The merged entity will be able to provide technical assistance and conduct feasibility studies to its development finance projects. And besides loans, loan guarantees, investment funds and political risk insurance, the DFC will also have equity authority, meaning it will have the ability to make limited equity investments, Midland told delegates at the recent 2019 PNG Investment Conference in Sydney.

Regional politics

Meanwhile, OPIC (now the DFC), Australia’s Department of Foreign Affairs and Trade (DFAT), and Japan’s Bank for International Cooperation (JBIC) have announced the formation of the Blue Dot Network to compete with China’s Belt and Road Initiative.

The alliance will evaluate and certify nominated infrastructure programs in the Indo-Pacific.

It is another important move in the Pacific, which is becoming a contested sphere of influence for the world’s largest economies.

Robert O’Brien, National Security Adviser in the USA, said the Blue Dot initiative would counter the trend toward what he claimed were projects that were not of ‘high quality’ and had led countries into debt traps – alluding to Washington’s complaints about Belt and Road-funded projects which it believes are undermining the sovereignty and financial stability of recipient countries.

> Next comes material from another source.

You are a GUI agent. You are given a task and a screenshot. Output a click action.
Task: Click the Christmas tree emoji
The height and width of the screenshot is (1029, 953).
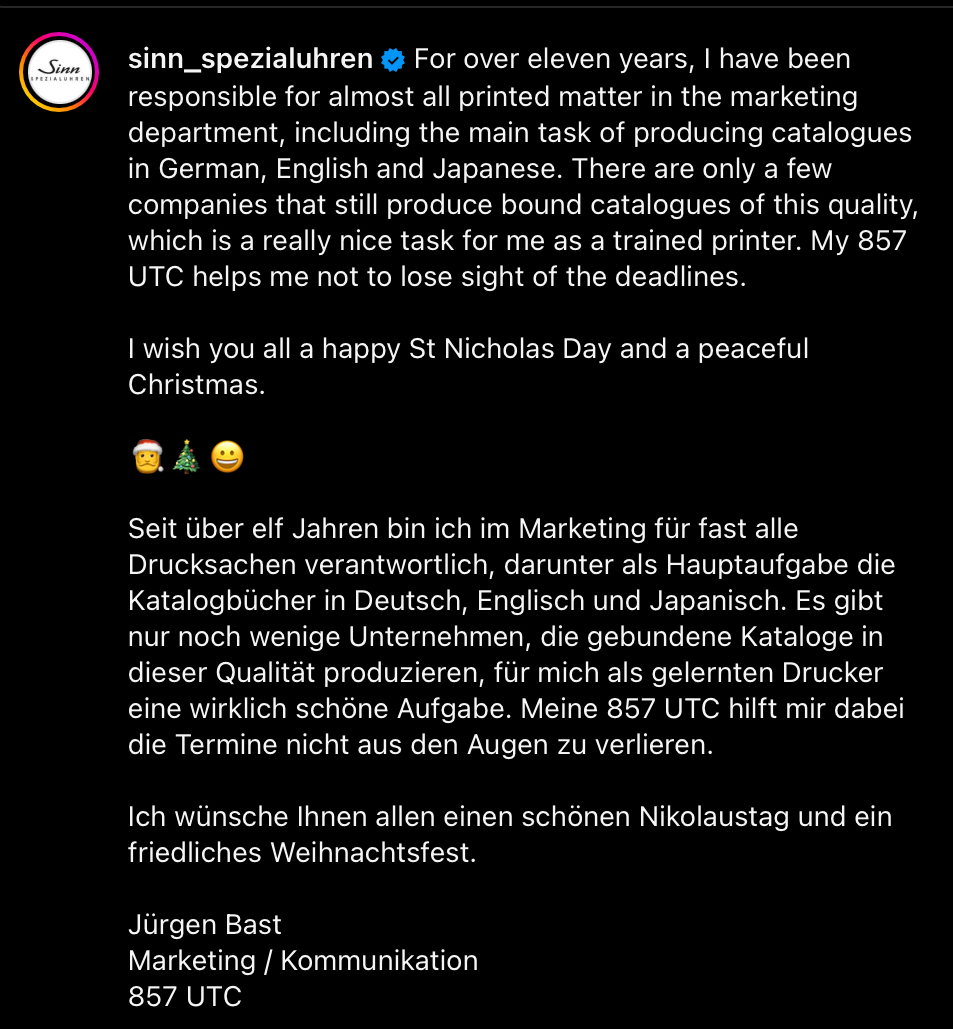(186, 457)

For the past decade, China and other BRIC (Brazil, Russia, India and China) nations have increasingly occupied the infrastructure space in the Pacific, largely to the exclusion of the US public and private sectors.

It is estimated that China spends US$40 billion per year through its development finance institutions, which include the Export-Import Bank of China, China Development Bank, Asia Infrastructure Investment Fund, the Shanghai-based New Development Bank BRICS and the Silk Road Fund.

Midland said that, since its inception 42 years ago, OPIC has ‘consistently returned profits to US taxpayers’. He said 70 per cent of the current fund allocations are loans for periods of up to 25 years, to cover capital costs such as design and engineering services, facility construction or leasehold improvements and equipment.